**** MATERIALS PROVIDED

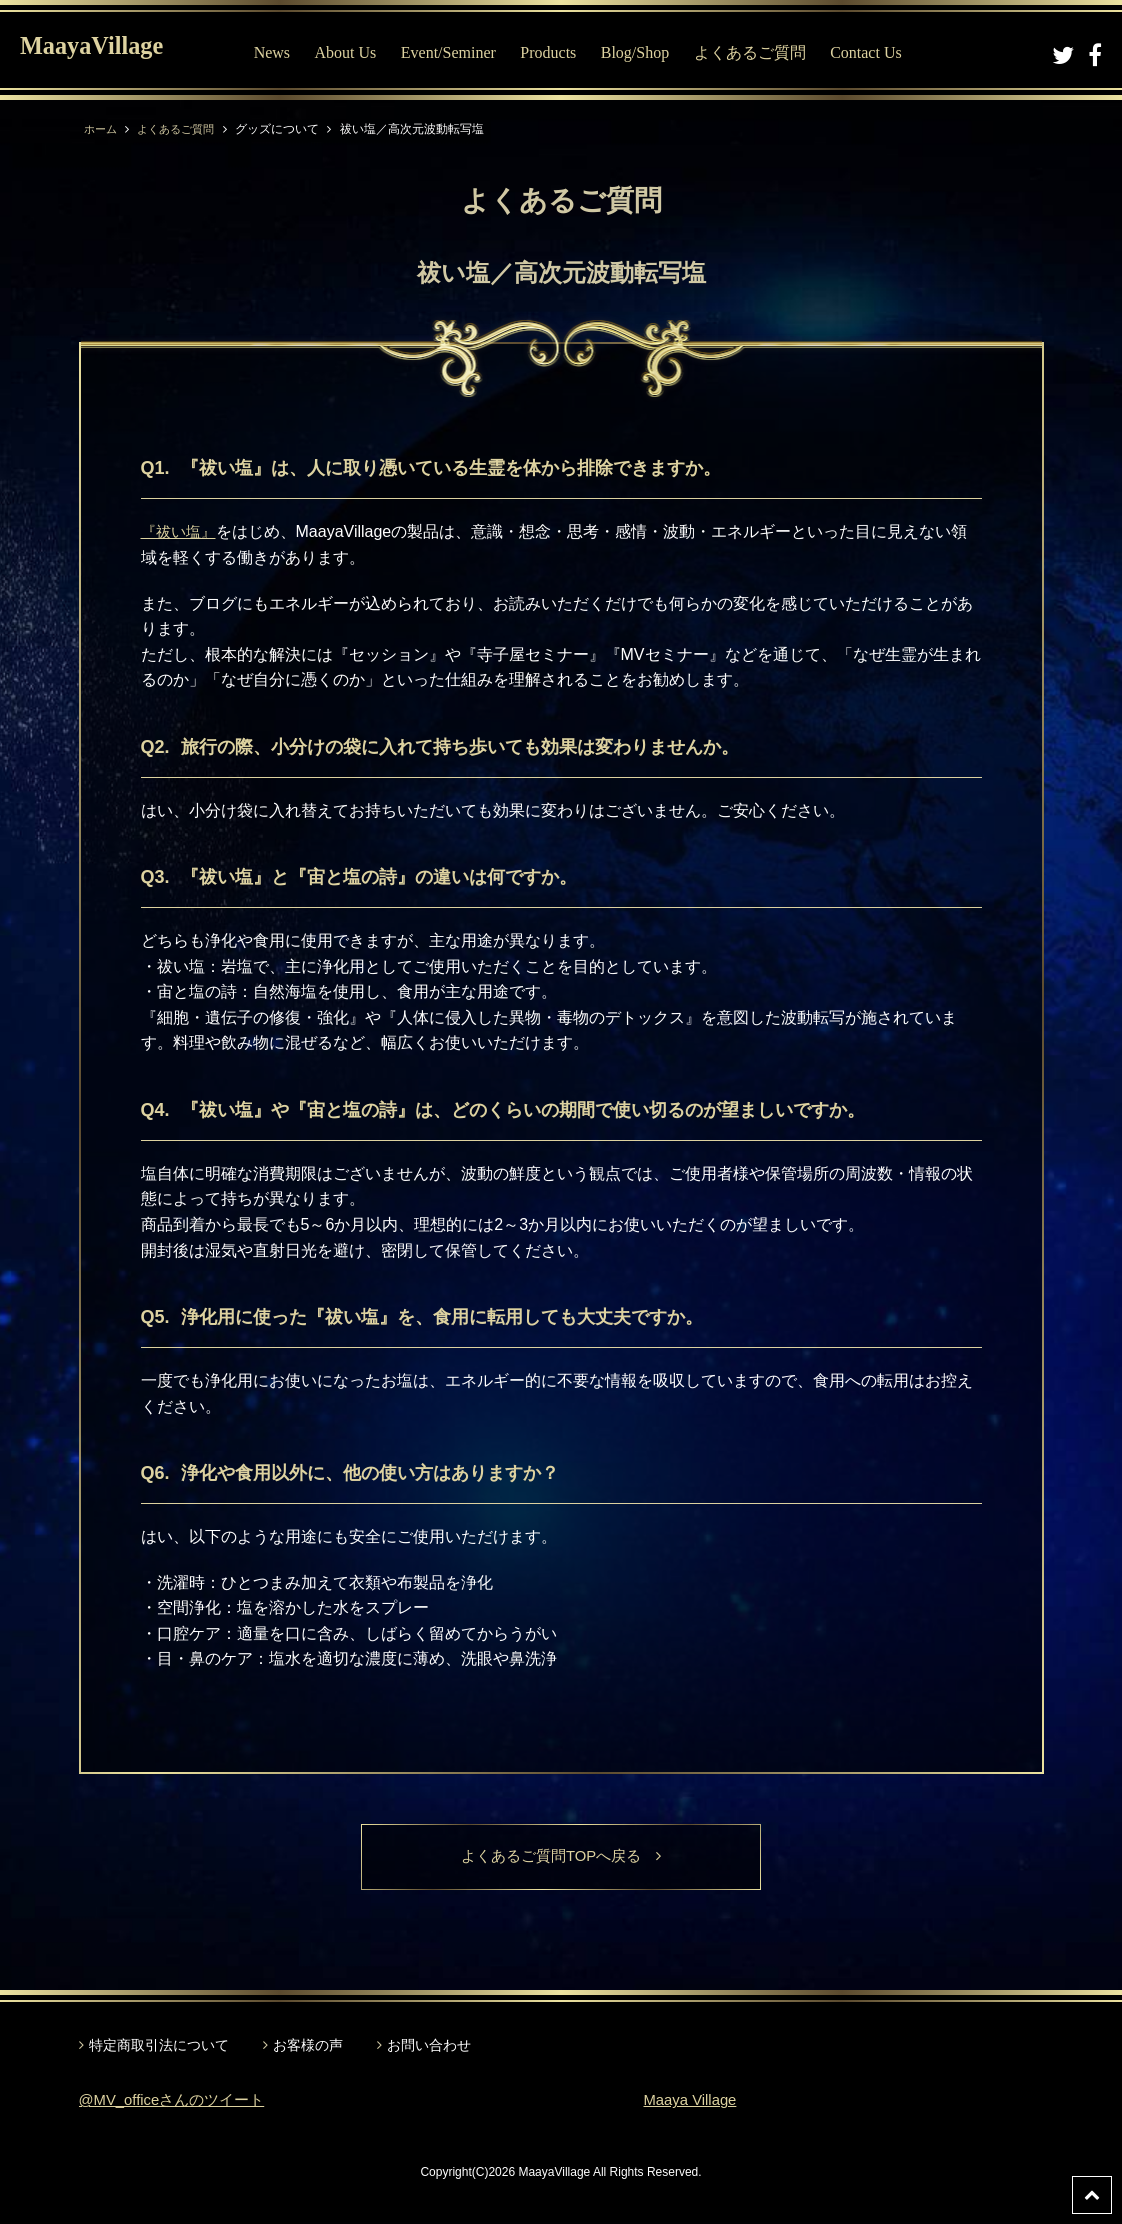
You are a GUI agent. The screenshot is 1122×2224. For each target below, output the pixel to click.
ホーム (102, 129)
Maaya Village (694, 2101)
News (289, 52)
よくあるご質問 (767, 52)
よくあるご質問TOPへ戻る (561, 1857)
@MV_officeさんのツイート (178, 2101)
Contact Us (883, 52)
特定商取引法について (159, 2046)
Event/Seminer (465, 52)
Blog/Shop (652, 52)
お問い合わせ (429, 2046)
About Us (363, 52)
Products (565, 52)
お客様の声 (308, 2046)
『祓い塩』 (181, 531)
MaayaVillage (108, 50)
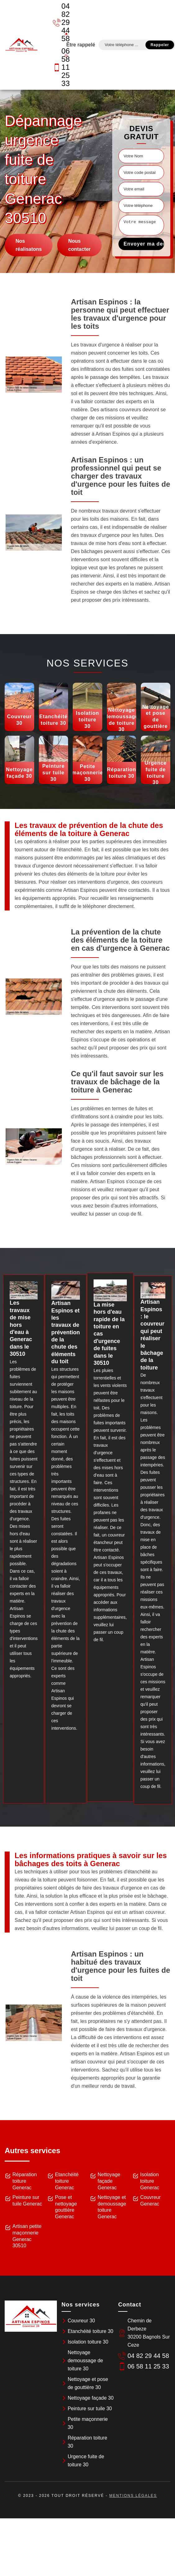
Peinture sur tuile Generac (27, 2200)
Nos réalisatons (29, 245)
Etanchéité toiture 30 (90, 2331)
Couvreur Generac (150, 2200)
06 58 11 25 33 (57, 67)
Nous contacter (79, 245)
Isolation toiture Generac (149, 2181)
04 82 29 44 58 (57, 22)
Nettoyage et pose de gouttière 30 (88, 2383)
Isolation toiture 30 (88, 2341)
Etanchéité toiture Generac (67, 2181)
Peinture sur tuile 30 (90, 2408)
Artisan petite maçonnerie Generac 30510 (26, 2236)
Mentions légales (133, 2495)
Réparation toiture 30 (87, 2442)
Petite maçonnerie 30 (88, 2423)
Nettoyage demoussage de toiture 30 (85, 2360)
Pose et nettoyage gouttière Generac (66, 2207)
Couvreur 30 (81, 2320)
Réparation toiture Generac (24, 2181)
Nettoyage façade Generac (109, 2181)
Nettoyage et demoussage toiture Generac (112, 2207)
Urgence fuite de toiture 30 (86, 2460)
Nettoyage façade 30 (91, 2398)
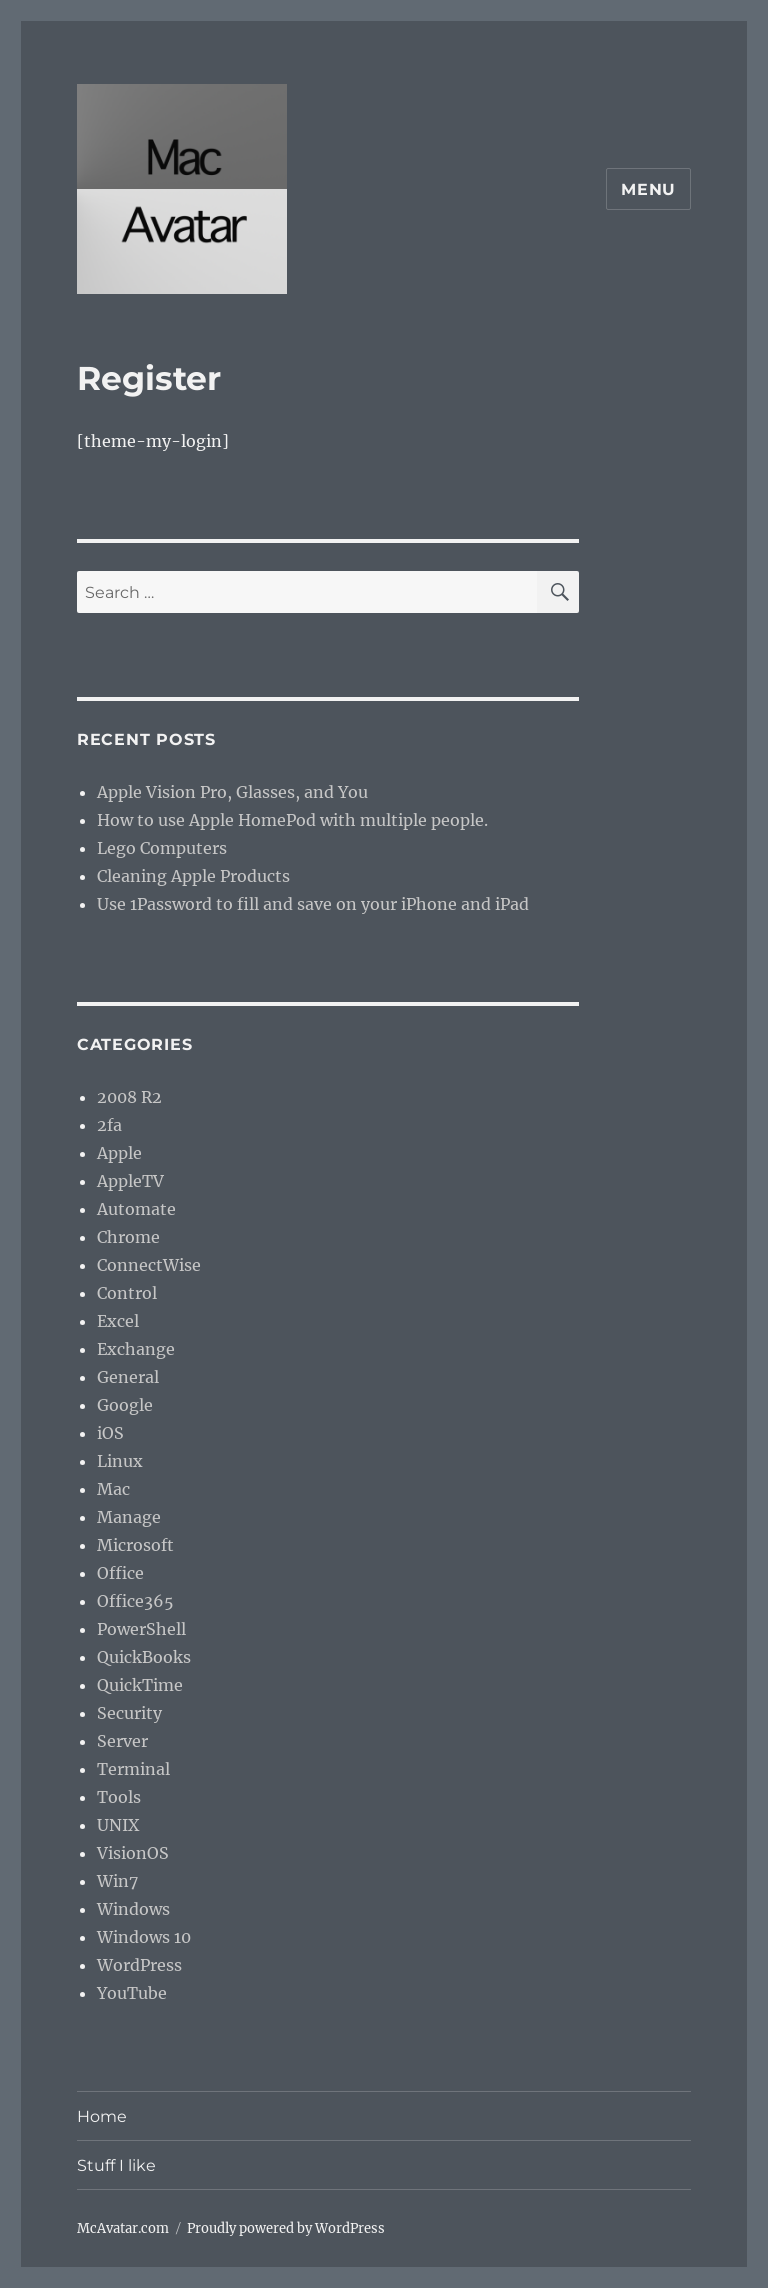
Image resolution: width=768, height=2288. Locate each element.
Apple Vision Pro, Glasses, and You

********

§ WHAT TO DO
Locate every line in the entries above that contains the string "demoussage", and copy each such line. Case counts.

§ IN RESPONSE
Nettoyage demoussage de toiture 30 (85, 2360)
Nettoyage et demoussage toiture Generac (112, 2207)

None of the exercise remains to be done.